------ STUDY MATERIAL
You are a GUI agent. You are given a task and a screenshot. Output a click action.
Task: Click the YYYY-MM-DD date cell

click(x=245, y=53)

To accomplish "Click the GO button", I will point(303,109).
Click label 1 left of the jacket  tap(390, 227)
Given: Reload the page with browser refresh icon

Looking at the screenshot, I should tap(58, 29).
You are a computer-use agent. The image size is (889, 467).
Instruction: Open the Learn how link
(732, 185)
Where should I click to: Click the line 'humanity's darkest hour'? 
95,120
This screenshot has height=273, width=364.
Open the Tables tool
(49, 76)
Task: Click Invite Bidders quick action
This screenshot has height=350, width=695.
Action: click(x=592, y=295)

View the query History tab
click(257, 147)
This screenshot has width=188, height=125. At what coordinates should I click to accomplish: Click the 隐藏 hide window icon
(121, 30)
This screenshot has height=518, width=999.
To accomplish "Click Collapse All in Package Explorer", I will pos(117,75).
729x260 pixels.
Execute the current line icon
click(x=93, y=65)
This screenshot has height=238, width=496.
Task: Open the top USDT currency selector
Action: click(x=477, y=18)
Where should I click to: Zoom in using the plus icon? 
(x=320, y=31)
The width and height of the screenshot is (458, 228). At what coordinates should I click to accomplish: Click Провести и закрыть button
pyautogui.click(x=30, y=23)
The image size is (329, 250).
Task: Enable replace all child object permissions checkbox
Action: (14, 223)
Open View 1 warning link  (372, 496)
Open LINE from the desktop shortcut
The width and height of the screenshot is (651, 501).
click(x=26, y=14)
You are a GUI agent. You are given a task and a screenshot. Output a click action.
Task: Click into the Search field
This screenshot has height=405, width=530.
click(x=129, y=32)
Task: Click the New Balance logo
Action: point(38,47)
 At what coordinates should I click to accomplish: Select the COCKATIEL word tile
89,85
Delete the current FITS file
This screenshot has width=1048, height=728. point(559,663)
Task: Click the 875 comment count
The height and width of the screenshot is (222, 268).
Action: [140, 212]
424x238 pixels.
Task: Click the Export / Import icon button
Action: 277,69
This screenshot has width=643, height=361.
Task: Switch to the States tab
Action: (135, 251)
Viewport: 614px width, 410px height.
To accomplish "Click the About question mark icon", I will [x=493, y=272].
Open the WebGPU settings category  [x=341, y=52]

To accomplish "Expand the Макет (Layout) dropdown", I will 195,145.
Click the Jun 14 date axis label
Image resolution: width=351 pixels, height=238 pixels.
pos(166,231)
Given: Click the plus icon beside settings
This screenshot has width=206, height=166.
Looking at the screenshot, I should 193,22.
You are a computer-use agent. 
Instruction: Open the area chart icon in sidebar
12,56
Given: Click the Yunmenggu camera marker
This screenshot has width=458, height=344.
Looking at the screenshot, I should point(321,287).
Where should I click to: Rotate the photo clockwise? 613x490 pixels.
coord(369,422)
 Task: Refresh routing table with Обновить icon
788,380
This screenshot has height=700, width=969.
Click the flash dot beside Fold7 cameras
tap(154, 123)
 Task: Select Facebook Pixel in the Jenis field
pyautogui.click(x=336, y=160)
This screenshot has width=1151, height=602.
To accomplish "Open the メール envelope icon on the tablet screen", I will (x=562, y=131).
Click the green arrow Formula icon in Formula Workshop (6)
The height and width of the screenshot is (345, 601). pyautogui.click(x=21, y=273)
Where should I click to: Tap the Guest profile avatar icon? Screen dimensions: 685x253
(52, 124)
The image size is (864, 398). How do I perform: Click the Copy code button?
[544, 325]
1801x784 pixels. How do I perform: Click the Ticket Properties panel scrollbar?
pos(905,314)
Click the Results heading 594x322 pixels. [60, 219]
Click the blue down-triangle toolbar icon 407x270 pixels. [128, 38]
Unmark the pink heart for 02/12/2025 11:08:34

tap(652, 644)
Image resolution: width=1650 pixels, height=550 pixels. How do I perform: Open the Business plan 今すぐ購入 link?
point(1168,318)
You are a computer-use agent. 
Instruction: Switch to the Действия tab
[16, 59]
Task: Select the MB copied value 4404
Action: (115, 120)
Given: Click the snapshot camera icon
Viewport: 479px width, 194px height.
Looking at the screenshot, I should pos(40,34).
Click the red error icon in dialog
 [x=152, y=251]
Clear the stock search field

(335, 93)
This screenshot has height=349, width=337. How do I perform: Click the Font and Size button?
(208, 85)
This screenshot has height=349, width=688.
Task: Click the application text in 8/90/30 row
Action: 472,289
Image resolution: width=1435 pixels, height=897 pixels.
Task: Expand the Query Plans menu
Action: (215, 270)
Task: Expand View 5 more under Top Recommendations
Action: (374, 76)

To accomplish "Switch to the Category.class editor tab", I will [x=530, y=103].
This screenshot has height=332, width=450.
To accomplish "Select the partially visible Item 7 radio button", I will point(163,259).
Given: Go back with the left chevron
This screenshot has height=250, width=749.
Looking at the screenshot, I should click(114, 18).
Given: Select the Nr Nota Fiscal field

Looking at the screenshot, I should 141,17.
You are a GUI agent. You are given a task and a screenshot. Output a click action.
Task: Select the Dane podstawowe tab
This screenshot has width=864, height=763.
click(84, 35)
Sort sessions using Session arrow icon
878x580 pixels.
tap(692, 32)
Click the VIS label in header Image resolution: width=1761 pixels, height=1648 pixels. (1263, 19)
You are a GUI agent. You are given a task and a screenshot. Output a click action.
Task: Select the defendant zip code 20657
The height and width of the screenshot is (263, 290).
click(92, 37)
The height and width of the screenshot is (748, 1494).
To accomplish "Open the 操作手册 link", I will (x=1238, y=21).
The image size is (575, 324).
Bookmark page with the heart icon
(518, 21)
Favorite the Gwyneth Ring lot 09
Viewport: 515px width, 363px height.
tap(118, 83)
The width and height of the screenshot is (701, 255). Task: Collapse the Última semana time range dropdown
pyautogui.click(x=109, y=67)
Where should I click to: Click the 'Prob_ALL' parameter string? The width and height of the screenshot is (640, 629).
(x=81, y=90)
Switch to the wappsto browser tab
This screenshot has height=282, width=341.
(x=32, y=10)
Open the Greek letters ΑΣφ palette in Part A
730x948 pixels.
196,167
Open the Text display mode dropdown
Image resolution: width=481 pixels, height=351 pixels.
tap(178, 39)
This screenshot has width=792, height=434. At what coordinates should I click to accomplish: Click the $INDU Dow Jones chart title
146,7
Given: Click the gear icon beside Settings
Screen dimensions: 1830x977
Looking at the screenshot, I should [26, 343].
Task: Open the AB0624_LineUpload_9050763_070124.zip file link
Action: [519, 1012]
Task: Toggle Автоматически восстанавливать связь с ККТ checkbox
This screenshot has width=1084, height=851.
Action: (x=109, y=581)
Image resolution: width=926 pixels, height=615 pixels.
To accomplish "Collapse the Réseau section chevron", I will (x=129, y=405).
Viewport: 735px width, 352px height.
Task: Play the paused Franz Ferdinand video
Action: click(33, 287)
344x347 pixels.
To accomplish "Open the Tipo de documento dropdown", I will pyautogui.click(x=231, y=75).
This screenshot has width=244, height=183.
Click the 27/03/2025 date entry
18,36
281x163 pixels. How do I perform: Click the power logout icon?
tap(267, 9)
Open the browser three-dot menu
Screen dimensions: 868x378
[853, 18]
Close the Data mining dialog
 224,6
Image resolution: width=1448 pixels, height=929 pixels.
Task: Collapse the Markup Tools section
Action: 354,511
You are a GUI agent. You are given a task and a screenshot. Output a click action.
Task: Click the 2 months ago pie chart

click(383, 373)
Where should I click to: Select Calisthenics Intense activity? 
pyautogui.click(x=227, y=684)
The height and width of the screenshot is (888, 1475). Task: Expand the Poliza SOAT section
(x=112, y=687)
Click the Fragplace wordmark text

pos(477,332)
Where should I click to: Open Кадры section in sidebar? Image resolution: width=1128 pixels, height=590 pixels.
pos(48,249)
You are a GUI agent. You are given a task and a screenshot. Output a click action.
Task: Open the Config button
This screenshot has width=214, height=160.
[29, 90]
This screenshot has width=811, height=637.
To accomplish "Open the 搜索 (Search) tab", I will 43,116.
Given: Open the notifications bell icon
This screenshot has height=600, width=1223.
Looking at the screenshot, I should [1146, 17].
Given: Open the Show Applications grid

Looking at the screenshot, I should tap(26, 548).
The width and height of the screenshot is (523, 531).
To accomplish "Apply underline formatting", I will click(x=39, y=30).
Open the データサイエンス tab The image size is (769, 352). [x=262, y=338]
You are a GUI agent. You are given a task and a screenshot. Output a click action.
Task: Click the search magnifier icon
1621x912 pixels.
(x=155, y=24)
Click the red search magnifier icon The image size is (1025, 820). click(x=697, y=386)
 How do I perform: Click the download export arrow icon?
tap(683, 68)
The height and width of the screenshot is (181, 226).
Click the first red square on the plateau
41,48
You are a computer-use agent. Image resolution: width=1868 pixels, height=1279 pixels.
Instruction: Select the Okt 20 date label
------------
__YOUR OBJECTIVE__
Read the entries and select each line where the word "magnifier" is found.

__PROBLEM SOLUTION__
Task: Click the search magnifier icon
Click the red search magnifier icon The image size is (1025, 820). click(x=697, y=386)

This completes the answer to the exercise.